Using empirical Bayes predictors from generalized linear mixed models to test and visualize associations among longitudinal outcomes

Abstract

Medical research is often designed to investigate changes in a collection of response variables that are measured repeatedly on the same subjects. The multivariate generalized linear mixed model (MGLMM) can be used to evaluate random coefficient associations (e.g. simple correlations, partial regression coefficients) among outcomes that may be non-normal and differently distributed by specifying a multivariate normal distribution for their random effects and then evaluating the latent relationship between them. Empirical Bayes predictors are readily available for each subject from any mixed model and are observable and hence, plotable. Here, we evaluate whether second-stage association analyses of empirical Bayes predictors from a MGLMM, provide a good approximation and visual representation of these latent association analyses using medical examples and simulations. Additionally, we compare these results with association analyses of empirical Bayes predictors generated from separate mixed models for each outcome, a procedure that could circumvent computational problems that arise when the dimension of the joint covariance matrix of random effects is large and prohibits estimation of latent associations.

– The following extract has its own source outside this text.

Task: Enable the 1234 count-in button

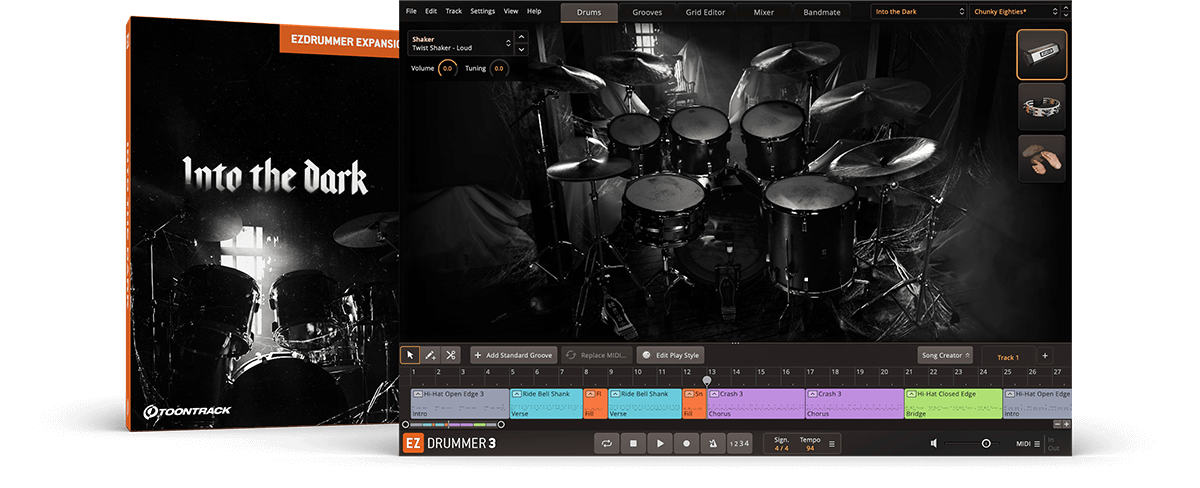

As has been shown in other analytic contexts, the p-values for all second-stage coefficients that were determined by naively assuming normality of empirical Bayes predictors provide a good approximation to p-values determined via permutation analysis. Analyzing outcomes that are interrelated with separate models in the first stage and then associating the resulting empirical Bayes predictors in a second stage results in different mean and covariance parameter estimates from the maximum likelihood estimates generated by a MGLMM. The potential for erroneous inference from using results from these separate models increases as the magnitude of the association among the outcomes increases. Thus if computable, scatterplots of the conditionally independent empirical Bayes predictors from a MGLMM are always preferable to scatterplots of empirical Bayes predictors generated by separate models, unless the true association between outcomes is zero.